PROVIDED INFORMATION
#####

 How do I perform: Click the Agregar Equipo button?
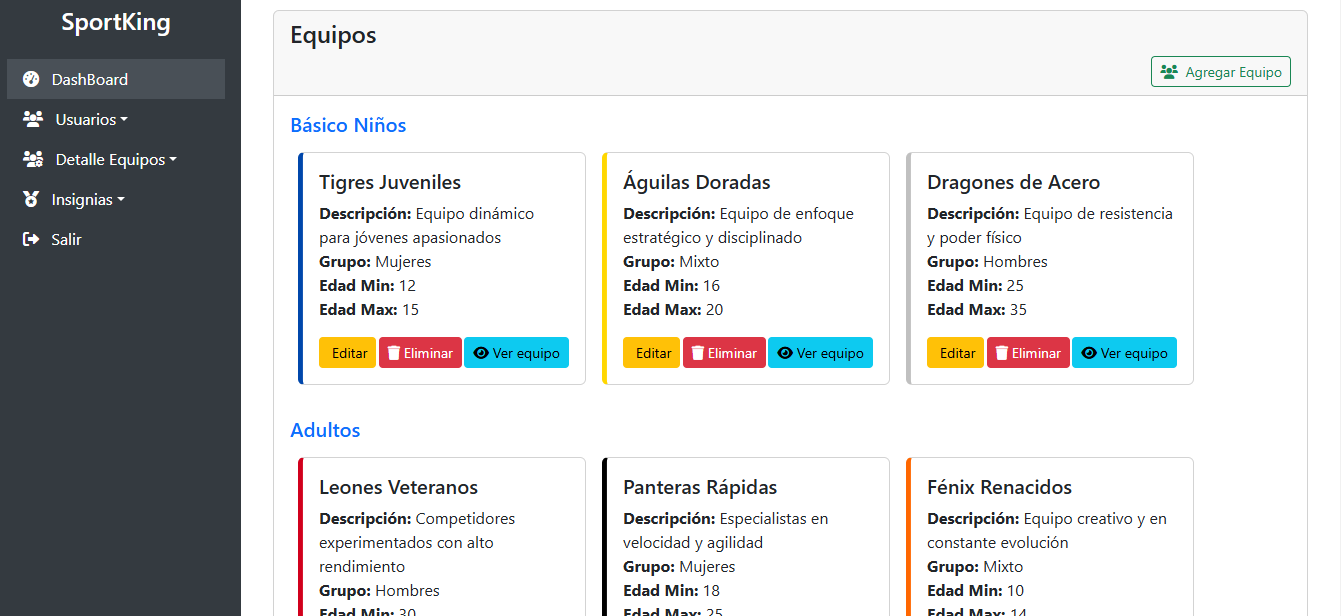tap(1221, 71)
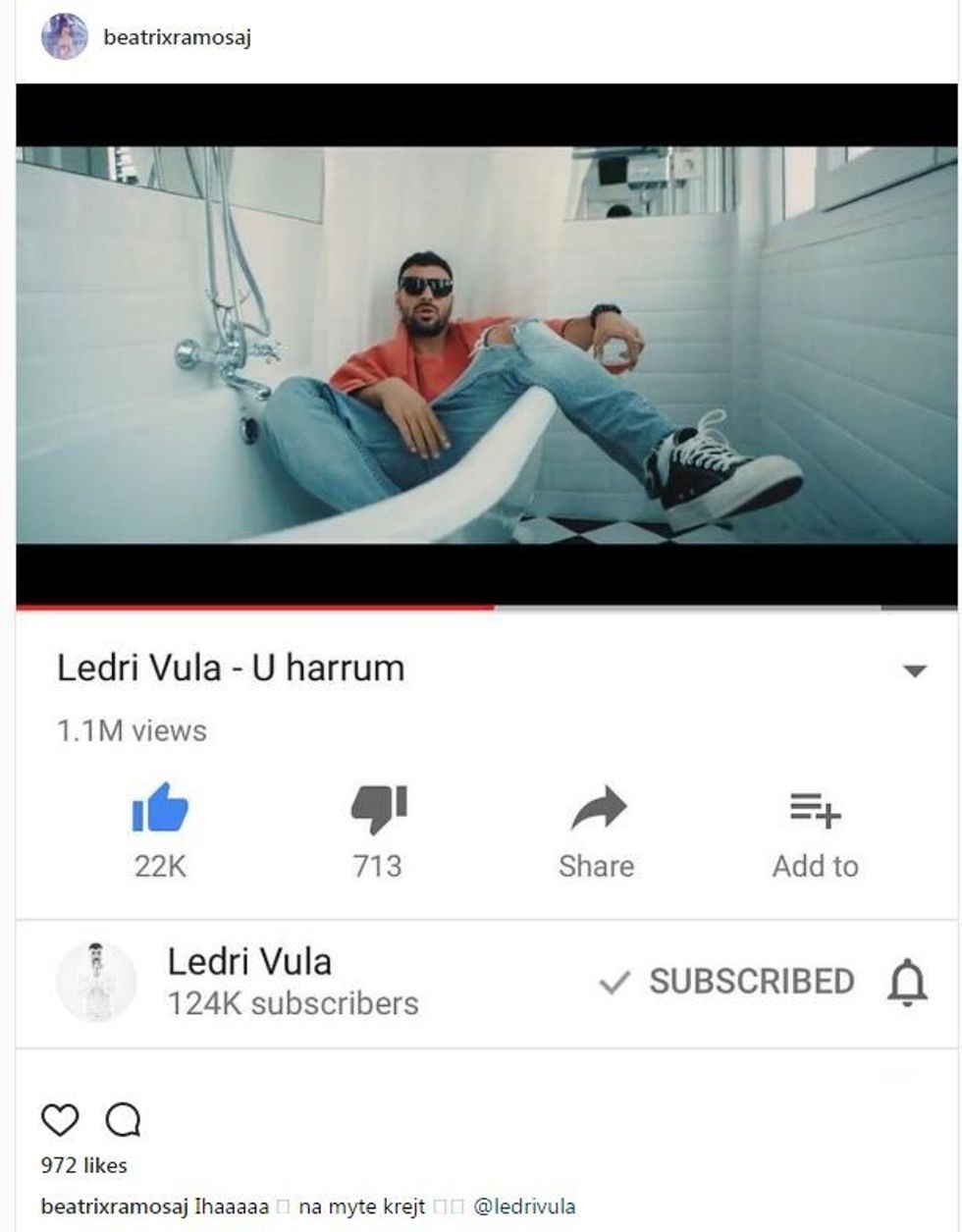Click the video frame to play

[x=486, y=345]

#####

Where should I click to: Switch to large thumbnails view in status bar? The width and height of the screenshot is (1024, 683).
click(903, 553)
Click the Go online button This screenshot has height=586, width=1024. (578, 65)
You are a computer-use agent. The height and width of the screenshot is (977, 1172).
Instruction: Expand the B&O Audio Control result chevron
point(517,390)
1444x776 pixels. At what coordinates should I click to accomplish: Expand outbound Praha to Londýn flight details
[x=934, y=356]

#####

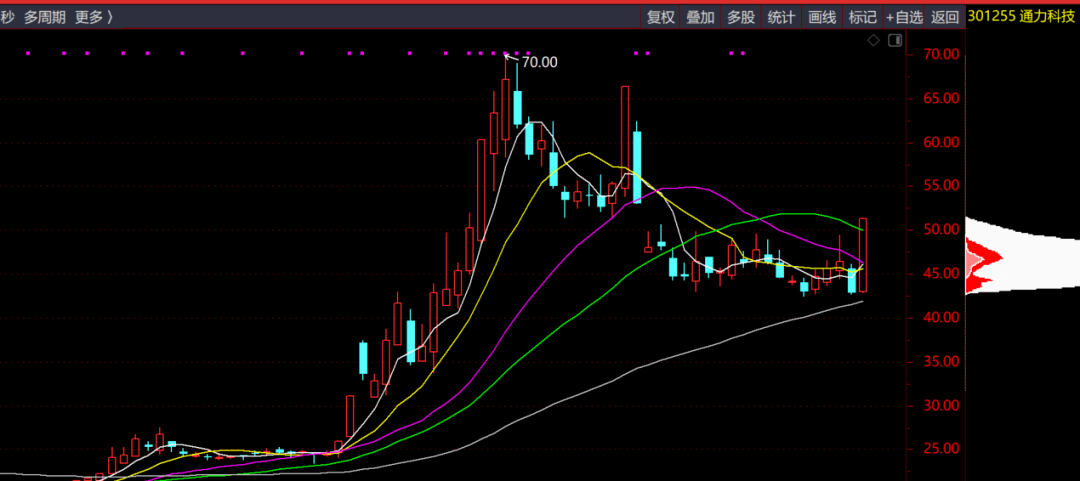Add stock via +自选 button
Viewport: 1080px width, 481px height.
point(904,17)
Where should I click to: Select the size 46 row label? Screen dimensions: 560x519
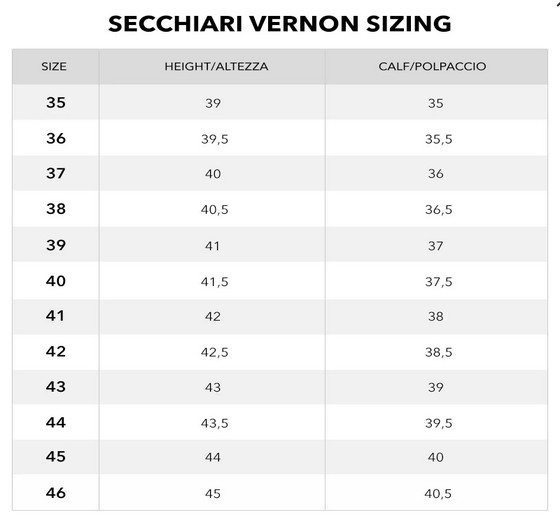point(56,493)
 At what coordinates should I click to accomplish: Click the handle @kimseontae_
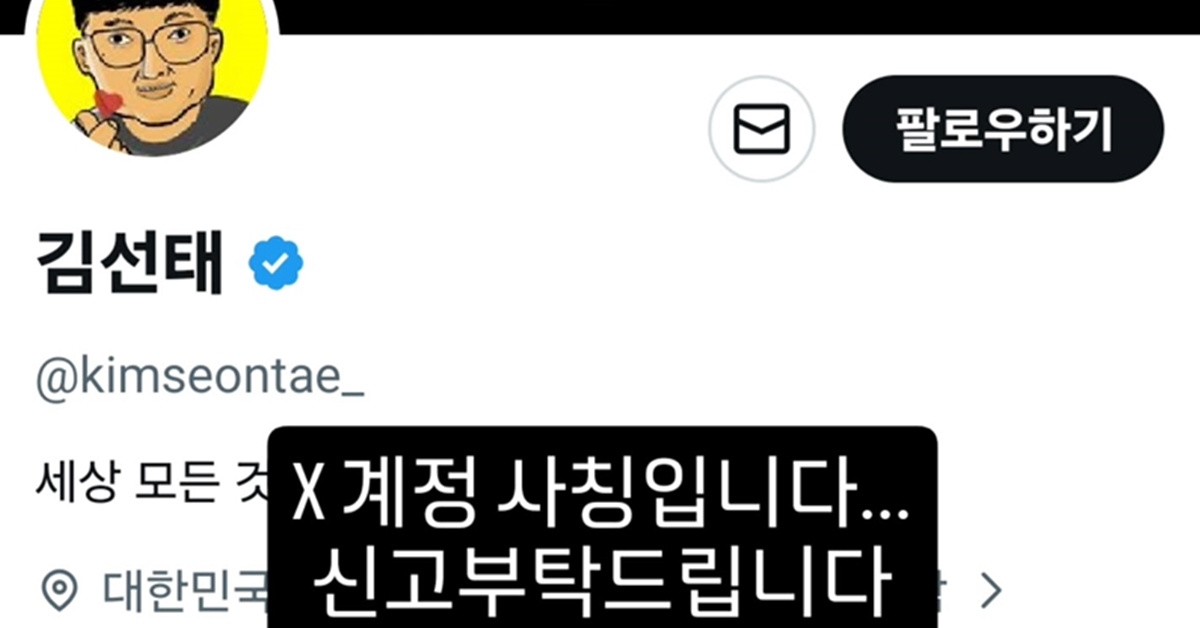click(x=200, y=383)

#####

AIM OF THE EXERCISE
After locating the line with "Where should I click to: Switch" in the material above, return it and each line after it exactly, ending at the line with "Click the Go".

YOUR SOLUTION
Where should I click to: Switch to large thumbnails view in status bar? The width and height of the screenshot is (1024, 683).
click(903, 553)
Click the Go online button This screenshot has height=586, width=1024. (578, 65)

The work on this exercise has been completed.